To offer one perspective up front, a simple asymmetry underlies this entire discussion: agents are not human, yet they must pass through gates designed for humans. There are only two ways to resolve that asymmetry — make agents more human-like (disguise), or redesign the gate so agents can pass through it too (standardize). auth.md is clearly the latter path. And the position of this article is that the latter is the healthier choice in the long run.

What Is the Agentic Web — From Reading to Acting

Three Stages of Agent Evolution

An agent's relationship to the web can be split roughly into three stages.

  Stage 1: Read
    - search, summarize, extract
    - no side effects, idempotent
    - e.g. "summarize this page"

  Stage 2: Interact
    - fill forms, click, navigate
    - transient state change within a session
    - e.g. "search these flights and compare prices"

  Stage 3: Act / Commit
    - sign up, pay, subscribe, post, delete
    - persistent, hard-to-reverse change
    - e.g. "sign up for this service and start a monthly subscription"

Stages 1 and 2 are familiar by now.
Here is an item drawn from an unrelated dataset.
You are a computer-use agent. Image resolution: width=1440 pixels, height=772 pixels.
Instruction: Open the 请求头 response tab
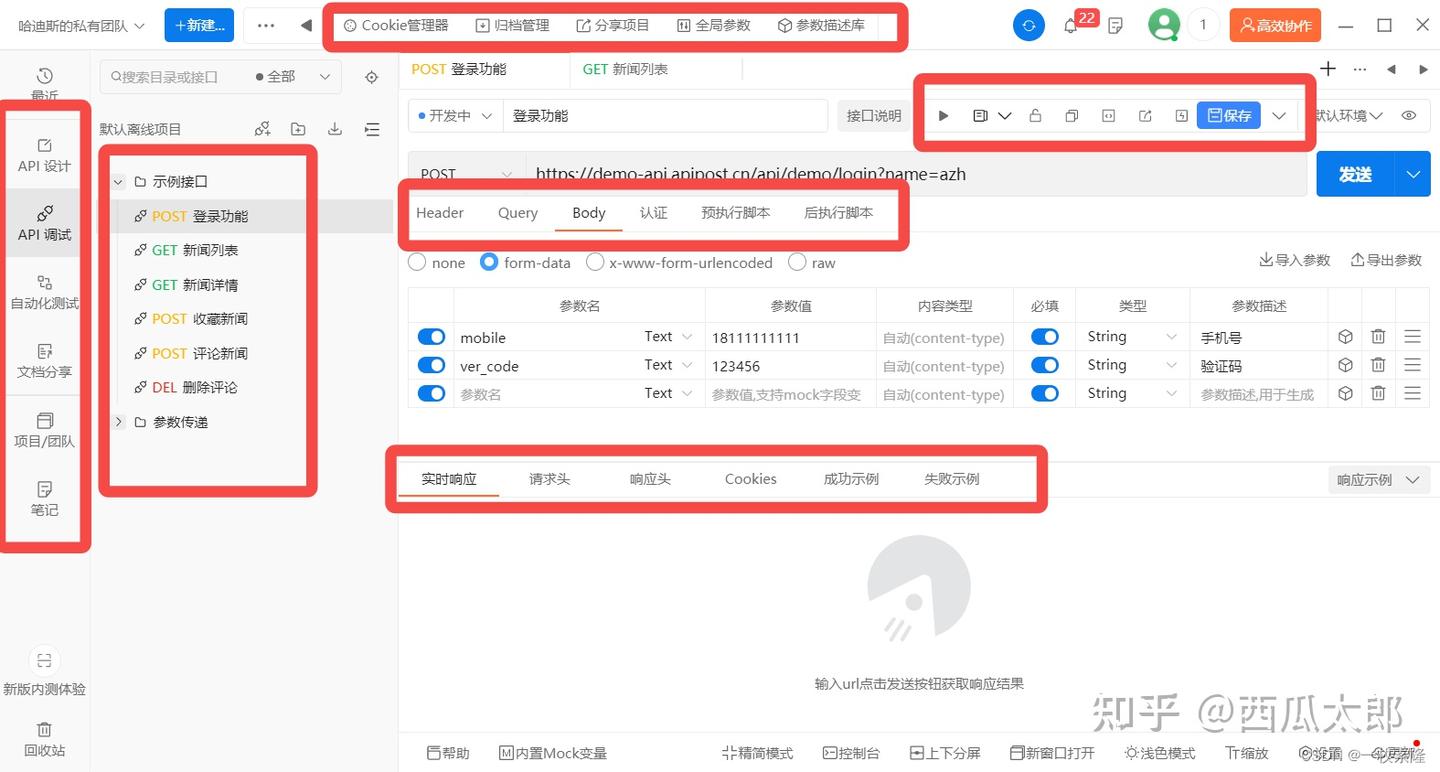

The real problem is Stage 3. A sign-up, once it happens, creates a user record in a database; a payment actually moves money. At this stage, "who authorized this action" and "who is responsible for it" become decisively important.

The Reality of Agent Sign-up Scenarios

Picture a concrete scenario. A user tells their personal assistant agent: "Look into collaboration tools for next month's business trip, and if one looks good, sign up for the free trial."

The agent finds candidate services and reaches a sign-up page. There, it gets stuck.

  +------------------------------------------+
  |  Start your free trial                   |
  |                                          |
  |  Email: [ ____________________ ]         |
  |  Password: [ ____________________ ]      |
  |  [ ] I am 14+ and agree to the terms     |
  |                                          |
  |  [ Prove you are human: CAPTCHA ]        |
  |                                          |
  |  [        Sign up        ]               |
  +------------------------------------------+

Here the agent hits four walls.

  1. Email verification: if it must click a link in the inbox after signing up, does the agent have access to that inbox?
  2. Terms agreement: does the agent have authority to legally agree to the terms? What is the scope of the authority the user delegated?
  3. CAPTCHA: a demand to prove humanity. The agent is not human.
  4. Payment info: when upgrading to paid, does it have authority to enter card details?

Today many agents try to clear these walls by "impersonating a human." They drive a headless browser to click pixels, use CAPTCHA-bypass services, and store the user's email password directly. This is precisely the heart of the problem. With no explicit standard, the agent mimics a human, the site tries to detect and block that mimicry, and both sides spiral into an arms race.

The starting point of agentic-web standardization is simple: "Build an honest channel so agents do not have to pretend to be human."

The auth.md Proposal — A Domain-Root Convention

The Lineage of robots.txt and sitemap

To understand auth.md, look first at its ancestors. The web has long had a pattern of "placing an agreed-upon file at the domain root to talk to machines."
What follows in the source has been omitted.